Posted by: Brian Boru at December 29, 2004 09:53 PM
Steuerle sure called that one, didn't he?
Posted by: RonK, Seattle at December 29, 2004 10:22 PM
After thinking about it some more, I think I know why Bush is delaying his "tax reform" package.
The "crisis" in Social Security is based on one set of assumptions regarding the nature of the economy, long term economic growth, etc. (i.e. they are using the "worst case scenario" to predict the bankruptcy of the Trust Fund in under 40 years, etc.)
The rationale for Bushco's "tax reform" will be based on a whole different, more optimistic set of economic assumptions----
and the nature of BOTH scams would be made obvious if the administration were simultaneously using two different sets of economic projections to accomplish its goals.
I'd be willing to wager that, when his "tax reform" proposals are finally released, the economic assumptions used to justify them would be so optimistic they would virtually eliminate any argument that there is/was a crisis in Social Security to begin with.
Thus, Social Security has to be destroyed FIRST, because if his "tax reform" proposals were passed, Bushco would not be able to argue that there was any crisis in Social Security.
(Speaking of which, maybe some of you experts out there can analyze the economic assumptions/projections used to justify Bush's tax cuts, and see if they are consistent with the assumptions/projections being used to claim there is a "Social Security crisis." I'd be willing to bet that they are quite different, despite the fact that they were using the same data sets that were around at the beginning of the first Bush administration....)
Posted by: paul_lukasiak at December 30, 2004 03:26 AM
Paul Lukasiak -- you are right on target and the people opposed to bush should be making a big deal of the point that his budget documents project 4% to 5% real GDP growth while his SS documents projects 1.8% real GDP growth.
Moreover, two recent studies by widely recognized experts on productivity show them to be raising their estimates of long term economic growth that make the SS projection look even more out of line.
Posted by: spencer at December 30, 2004 05:55 AM
Re the Mars mission, I am told that the entire group at NASA Ames that studies aeronautical safety issues has been told to expect about a 70% cut in January.
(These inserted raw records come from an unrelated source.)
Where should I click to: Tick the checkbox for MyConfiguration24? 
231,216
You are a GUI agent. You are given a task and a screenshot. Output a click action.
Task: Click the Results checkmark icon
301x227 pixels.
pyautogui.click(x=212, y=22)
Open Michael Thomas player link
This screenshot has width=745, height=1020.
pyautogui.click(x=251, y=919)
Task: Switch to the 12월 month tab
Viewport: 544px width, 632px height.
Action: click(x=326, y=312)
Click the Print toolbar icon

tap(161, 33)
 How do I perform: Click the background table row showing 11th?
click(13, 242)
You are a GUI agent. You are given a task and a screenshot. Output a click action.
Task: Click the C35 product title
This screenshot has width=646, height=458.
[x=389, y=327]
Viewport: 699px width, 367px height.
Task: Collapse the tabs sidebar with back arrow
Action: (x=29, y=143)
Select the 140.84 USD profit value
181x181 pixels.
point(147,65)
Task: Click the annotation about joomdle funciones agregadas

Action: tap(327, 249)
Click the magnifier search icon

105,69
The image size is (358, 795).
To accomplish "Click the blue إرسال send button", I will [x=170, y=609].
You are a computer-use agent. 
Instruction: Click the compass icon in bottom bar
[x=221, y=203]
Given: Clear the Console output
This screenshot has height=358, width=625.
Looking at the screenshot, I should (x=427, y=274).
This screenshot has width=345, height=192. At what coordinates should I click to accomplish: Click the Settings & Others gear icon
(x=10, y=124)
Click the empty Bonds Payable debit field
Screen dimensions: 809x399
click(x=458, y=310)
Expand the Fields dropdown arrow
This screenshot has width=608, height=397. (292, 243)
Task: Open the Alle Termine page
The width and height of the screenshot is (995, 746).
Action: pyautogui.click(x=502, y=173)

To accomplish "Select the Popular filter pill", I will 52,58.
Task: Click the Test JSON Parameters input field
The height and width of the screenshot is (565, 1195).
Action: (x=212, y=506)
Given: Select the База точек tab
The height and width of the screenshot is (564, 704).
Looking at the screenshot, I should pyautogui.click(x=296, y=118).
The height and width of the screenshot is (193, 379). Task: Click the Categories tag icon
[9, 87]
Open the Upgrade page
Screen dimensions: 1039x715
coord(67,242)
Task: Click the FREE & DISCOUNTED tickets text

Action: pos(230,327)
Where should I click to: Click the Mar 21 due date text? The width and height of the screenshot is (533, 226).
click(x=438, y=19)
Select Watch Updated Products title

NASA is shifting its budget to support the Mars mission.
Posted by: anon at December 30, 2004 01:03 PM
A proposal for a reformed tax system: start with a blank piece of paper.
Add $1,000 to the current personal exemption; add $1,000 to the standard exemption. This will be tax simplifcation for the mass of the middle class since many will not need to itemize. No other exemptions, exceptions, credits, rebates.
Any tax rate scheme you want, progressive or flat. And every dollar taxed the same as any other dollar.